I knew someone would rise to the bait with "you cannot put them in the same sentence, grrr". Spokette, my point is that all rock and pop performers from Bill Haley and the Comets onwards have been "marketed".
As you rightly point out, many artists like Sinatra and Elvis did not write the vast majority of their own music (although Colonel Tom Parker cannily ensured that Elvis got songwriting credits, knowing that this would be a better financial investment and paving the way for the "vanity credits" of today). If we are going to judge artists' musical quality by whether or not they write their own songs, then the Stereophonics are supposedly better than Elvis and Sinatra.

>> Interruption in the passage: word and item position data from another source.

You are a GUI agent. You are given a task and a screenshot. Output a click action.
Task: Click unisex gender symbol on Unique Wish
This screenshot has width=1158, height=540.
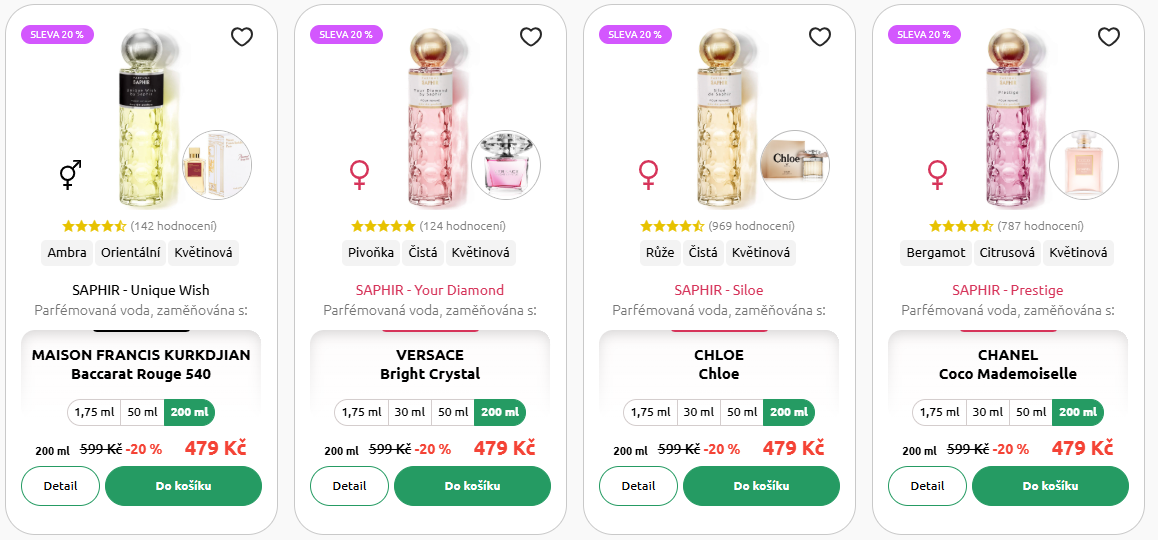(70, 174)
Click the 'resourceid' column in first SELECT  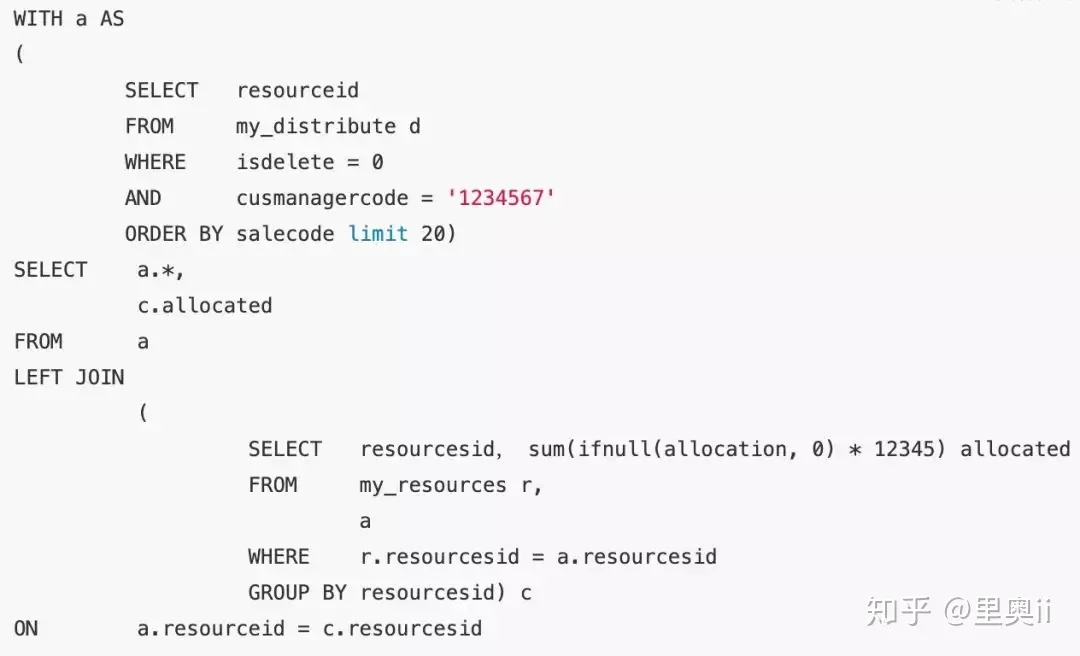[x=298, y=90]
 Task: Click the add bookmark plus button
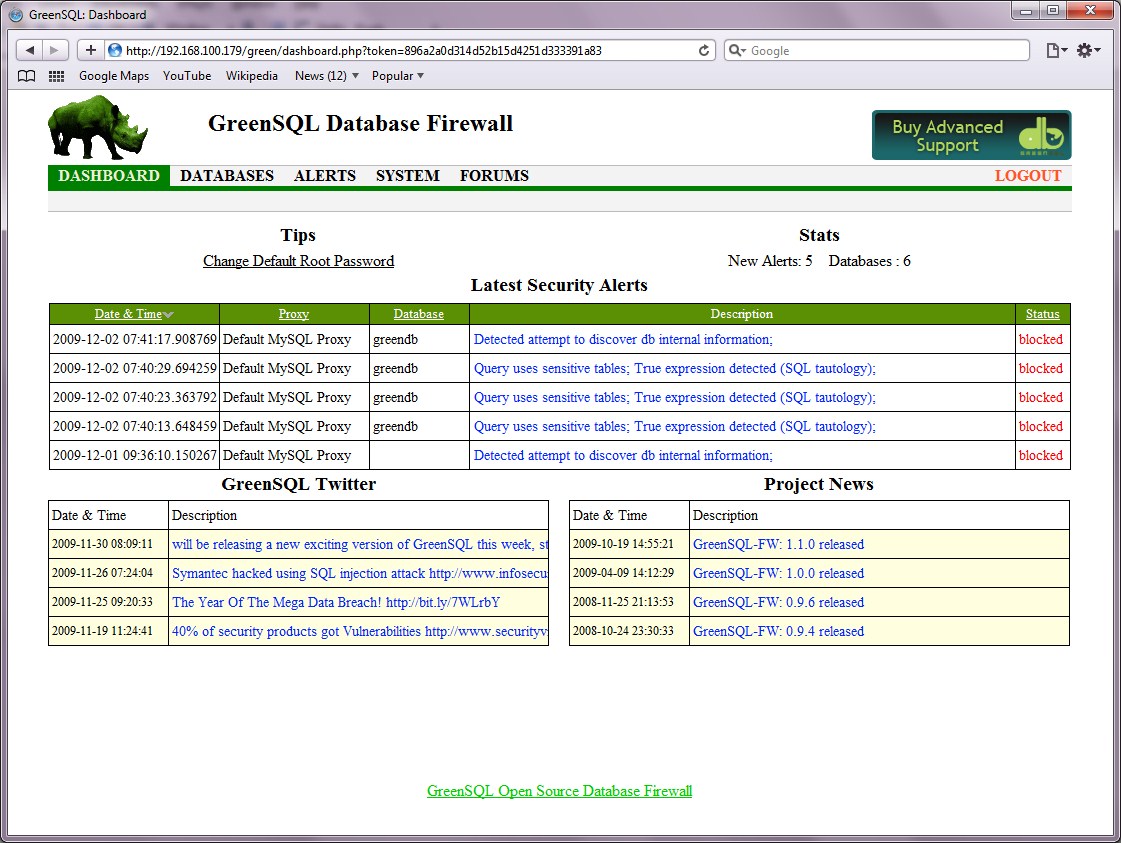click(x=90, y=50)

And if we are going to judge them by whether they play instruments rather than "just" singing, then you'd have to say Brother Beyond and Bros are better than Diana Ross, Nat King Cole, Kirsty MacColl and Dusty Springfield.
I'm not sure in what way they "sing about nothing". Their songs are about love, loss, regret, affairs, one-night stands, duplicitous partners, betrayal, city life and the general confusion of twentysomethingness - so that'll be like, those of, ohh, pretty much every pop group of the last 40 years, then.
The production question is by no means as cut-and-dried as you have made it sound. A lot of modern pop groups like Girls Aloud, Take That, etc. have that very "polished" sound which only an excellent producer can give, but I look at it in the same way as I do the excellent editor working with a talented novelist - they give the final professional sheen to something which is already good but maybe a bit raw. Obviously they are not perfect. Cheryl's voice is quite thin. Sarah's is husky and more suited to big rocky numbers. And so on. But somehow, they achieve a kind of pop alchemy.
I bet you any money their songs will still be being played on the radio and in clubs and and parties in 20 years.